Air pollution and health in Asia

The World Health Organisation (WHO) estimated in 2002 that over 500,000 deaths in Asia in the year 2000 were caused by outdoor air pollution exposure, accounting for approximately two thirds of the total global burden of deaths attributed to ambient air pollution. In addition, indoor air pollution from the burning of solid fuel in both rural areas and urban slums contributed an additional 1.1 million deaths.

In 2002, the Health Effects Institute (HEI) initiated the Public Health and Air Pollution in Asia (PAPA) programme to reduce uncertainties about the health effects of exposure to air pollution in Asian cities, and a new report1 from HEI provides a comprehensive literature review to come out of the PAPA programme.

The review describes the current scope of the Asian literature on the health effects of outdoor air pollution. It also includes an assessment of a large number of studies of daily mortality and hospital admissions for cardiovascular and respiratory disease, as well as an analysis of Asian studies of long-term exposure to air pollution and chronic respiratory disease, lung cancer, and adverse reproductive outcomes.

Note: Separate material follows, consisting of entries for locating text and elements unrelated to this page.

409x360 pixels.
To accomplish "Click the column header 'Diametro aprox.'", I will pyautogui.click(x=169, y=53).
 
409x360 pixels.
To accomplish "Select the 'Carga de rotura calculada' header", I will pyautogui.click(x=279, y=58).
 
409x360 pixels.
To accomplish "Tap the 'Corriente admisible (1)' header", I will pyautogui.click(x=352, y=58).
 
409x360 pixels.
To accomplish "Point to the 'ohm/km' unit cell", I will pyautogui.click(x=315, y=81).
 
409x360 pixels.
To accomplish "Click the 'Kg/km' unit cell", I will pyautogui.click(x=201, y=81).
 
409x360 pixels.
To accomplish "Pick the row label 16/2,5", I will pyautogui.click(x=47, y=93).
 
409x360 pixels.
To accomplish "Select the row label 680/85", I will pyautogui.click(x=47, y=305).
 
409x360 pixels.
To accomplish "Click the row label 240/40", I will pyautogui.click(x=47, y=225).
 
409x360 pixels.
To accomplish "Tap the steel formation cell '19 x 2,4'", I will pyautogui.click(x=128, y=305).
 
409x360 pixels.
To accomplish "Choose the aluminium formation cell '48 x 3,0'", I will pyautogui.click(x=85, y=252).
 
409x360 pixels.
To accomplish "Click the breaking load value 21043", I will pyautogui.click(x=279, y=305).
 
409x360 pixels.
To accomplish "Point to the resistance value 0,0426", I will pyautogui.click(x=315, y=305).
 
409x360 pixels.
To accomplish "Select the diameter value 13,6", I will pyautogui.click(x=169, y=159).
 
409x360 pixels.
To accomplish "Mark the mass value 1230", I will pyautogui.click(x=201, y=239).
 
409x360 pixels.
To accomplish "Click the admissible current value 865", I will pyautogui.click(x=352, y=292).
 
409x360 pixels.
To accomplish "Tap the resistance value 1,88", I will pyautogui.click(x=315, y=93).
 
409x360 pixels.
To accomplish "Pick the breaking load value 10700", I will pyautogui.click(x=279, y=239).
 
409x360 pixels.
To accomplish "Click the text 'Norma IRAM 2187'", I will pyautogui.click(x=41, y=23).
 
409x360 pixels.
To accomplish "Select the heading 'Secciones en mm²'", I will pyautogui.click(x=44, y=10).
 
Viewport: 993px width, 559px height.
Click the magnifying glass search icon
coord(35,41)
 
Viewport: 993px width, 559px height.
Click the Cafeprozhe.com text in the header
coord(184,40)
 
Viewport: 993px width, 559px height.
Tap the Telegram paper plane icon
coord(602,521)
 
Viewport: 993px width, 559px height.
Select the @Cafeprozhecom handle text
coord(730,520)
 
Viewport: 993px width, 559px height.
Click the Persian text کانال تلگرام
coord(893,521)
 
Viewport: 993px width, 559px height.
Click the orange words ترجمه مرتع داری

A broad overview of the status of and trends in air pollution sources, emissions, and exposures in Asian countries is included. The Asian health effects studies are compared with those from other regions, such as North America and Europe, and the report identifies gaps in knowledge, and gives recommendations to how these could be addressed.

It is concluded among others that, in broad terms, the effects of short-term exposure in Asian cities are on a par with those observed in hundreds of studies worldwide. The same pollutants — fine particles (PM), ozone (O3), sulphur dioxide (SO2), and nitrogen oxides (NOx) — affect in particular older people with chronic cardiovascular or respiratory diseases.

The results of the chronic-effects studies reviewed are said to be broadly consistent with those of studies in other regions, which suggests that long-term exposure to air pollution promotes chronic pulmonary disease and other adverse effects that result in reduced life expectancy.

Incremental improvements in air quality are expected to improve health, even in areas with relatively high ambient concentrations, and health benefits are expected to also result from further reductions in exposure to pollution concentrations below those specified in the WHO guidelines.

Christer Ågren

1Outdoor Air Pollution and Health in the Developing Countries of Asia: A Comprehensive Review. Special Report 18. Health Effects Institute, November 2010.